The Kaiser Family Foundation reported that many adult children who care for their elderly parents find the task emotionally, physically and financially draining. Many of these adult children will neglect their own needs in order to take care of their elderly parents, but often they will suffer depression because of self-neglect. The Kaiser report stated that in 2010, half of those 65 and older had incomes of less than $22,000 a year, and half had less than $53,000 in savings.  A Cost of Care Study published by the John Hancock Company estimated what it would cost to care for an elderly person in different geographic parts of the country.  The report revealed that annual costs varied widely depending on where a person lived and what type of health care he or she required, as shown by the following three major metropolitan areas:  Chicago – private room in a nursing home $70,445, assisted living $48,888, and home health care services $31,200 a year; San Francisco – private room in a nursing home $137,970, assisted living, $45,516, and home health care services $40,560 a year; and New York City – private room in a nursing home $160,600, assisted living, $71,016, and home health care services $29,640 a year.  Given these high costs, it is not surprising that many of the elderly are dependent on Medicaid.

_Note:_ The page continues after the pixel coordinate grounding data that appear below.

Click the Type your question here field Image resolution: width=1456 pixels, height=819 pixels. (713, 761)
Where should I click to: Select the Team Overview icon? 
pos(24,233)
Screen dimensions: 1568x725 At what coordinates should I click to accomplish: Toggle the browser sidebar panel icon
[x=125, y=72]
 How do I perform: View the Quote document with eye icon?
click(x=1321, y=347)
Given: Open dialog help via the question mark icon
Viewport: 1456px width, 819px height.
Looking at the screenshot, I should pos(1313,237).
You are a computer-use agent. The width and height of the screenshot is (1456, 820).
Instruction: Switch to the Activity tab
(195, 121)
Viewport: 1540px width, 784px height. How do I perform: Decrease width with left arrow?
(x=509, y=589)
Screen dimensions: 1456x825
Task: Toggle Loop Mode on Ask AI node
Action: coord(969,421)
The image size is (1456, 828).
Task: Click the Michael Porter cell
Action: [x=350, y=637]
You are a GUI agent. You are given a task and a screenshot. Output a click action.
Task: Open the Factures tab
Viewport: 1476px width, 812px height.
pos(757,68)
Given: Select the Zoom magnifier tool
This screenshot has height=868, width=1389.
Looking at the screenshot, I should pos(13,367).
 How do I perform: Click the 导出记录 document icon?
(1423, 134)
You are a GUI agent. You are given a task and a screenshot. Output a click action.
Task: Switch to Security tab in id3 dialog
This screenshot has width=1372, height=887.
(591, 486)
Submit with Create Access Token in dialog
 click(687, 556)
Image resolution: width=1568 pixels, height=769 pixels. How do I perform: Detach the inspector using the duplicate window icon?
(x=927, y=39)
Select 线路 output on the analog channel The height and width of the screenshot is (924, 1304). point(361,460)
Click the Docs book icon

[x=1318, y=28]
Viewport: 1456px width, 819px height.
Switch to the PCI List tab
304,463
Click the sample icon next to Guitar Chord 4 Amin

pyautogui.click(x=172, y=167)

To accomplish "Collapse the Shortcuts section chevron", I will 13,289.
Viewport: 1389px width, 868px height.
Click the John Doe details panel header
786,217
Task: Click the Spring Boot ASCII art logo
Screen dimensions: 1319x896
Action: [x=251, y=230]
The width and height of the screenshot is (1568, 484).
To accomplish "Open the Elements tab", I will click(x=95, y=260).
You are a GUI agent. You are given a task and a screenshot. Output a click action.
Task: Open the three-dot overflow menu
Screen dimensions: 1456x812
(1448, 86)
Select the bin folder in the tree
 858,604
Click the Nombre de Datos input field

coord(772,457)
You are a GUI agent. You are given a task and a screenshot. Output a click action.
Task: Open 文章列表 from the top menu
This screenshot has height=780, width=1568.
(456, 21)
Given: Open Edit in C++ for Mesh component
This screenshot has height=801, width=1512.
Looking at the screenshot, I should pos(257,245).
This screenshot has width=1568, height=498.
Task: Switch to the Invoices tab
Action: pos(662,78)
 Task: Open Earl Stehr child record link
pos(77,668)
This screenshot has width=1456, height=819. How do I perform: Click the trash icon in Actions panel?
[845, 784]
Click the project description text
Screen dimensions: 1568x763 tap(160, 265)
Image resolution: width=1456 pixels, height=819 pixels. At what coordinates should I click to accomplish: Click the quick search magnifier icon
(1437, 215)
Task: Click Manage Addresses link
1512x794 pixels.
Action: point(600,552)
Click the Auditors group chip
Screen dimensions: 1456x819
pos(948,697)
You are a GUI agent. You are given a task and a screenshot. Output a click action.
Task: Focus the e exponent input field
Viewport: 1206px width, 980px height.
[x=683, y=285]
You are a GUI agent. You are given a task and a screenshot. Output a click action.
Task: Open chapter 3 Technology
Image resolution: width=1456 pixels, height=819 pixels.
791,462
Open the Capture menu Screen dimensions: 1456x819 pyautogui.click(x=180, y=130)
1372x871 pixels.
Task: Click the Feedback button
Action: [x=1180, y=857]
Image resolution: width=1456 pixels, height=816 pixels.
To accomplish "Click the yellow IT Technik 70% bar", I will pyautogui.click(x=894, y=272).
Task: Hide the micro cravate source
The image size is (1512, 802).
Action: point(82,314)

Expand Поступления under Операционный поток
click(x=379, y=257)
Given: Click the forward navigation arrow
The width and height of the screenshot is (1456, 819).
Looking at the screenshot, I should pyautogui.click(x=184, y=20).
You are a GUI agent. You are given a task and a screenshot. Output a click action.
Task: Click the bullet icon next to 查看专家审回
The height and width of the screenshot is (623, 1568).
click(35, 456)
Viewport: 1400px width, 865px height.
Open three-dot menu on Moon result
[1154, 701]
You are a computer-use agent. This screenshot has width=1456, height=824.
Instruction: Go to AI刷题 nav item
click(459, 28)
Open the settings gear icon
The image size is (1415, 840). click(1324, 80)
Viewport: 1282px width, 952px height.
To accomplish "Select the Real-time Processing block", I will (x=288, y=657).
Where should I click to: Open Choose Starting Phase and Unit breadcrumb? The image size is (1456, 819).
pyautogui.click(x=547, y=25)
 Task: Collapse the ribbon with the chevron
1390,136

The high cost of caring for the elderly is not just limited to the United States. It is surprising to learn that in a country like China, which has a strong tradition of caring for its elderly, there is a growing problem of children neglecting or abandoning their elderly parents.  News agencies  have reported that China recently enacted a law that would allow the elderly to seek legal recourse and prohibits “discrimination, insult, ill-treatment and abandonment” of the aged. China’s rapidly changing socio-economic demographics have transformed the traditional large extended families that once cared for their own elderly and replaced them with modern retirement and care homes. The China National Committee on Aging reported that by 2053 the Chinese population of those aged 60+ will increase from 185 million to 487 million people, or 34 percent of the population.  It attributed this extraordinary growth on the rise in people’s life expectancy from 41 years to 73 years over five decades, and China’s policy to force urban families to have only one child. Because China’s government provides little social assistance to care for its elderly and depends mainly on families to care for their own, under the One Child Policy, the lack of siblings puts the burden on that one child to care for his or her parents and grandparents.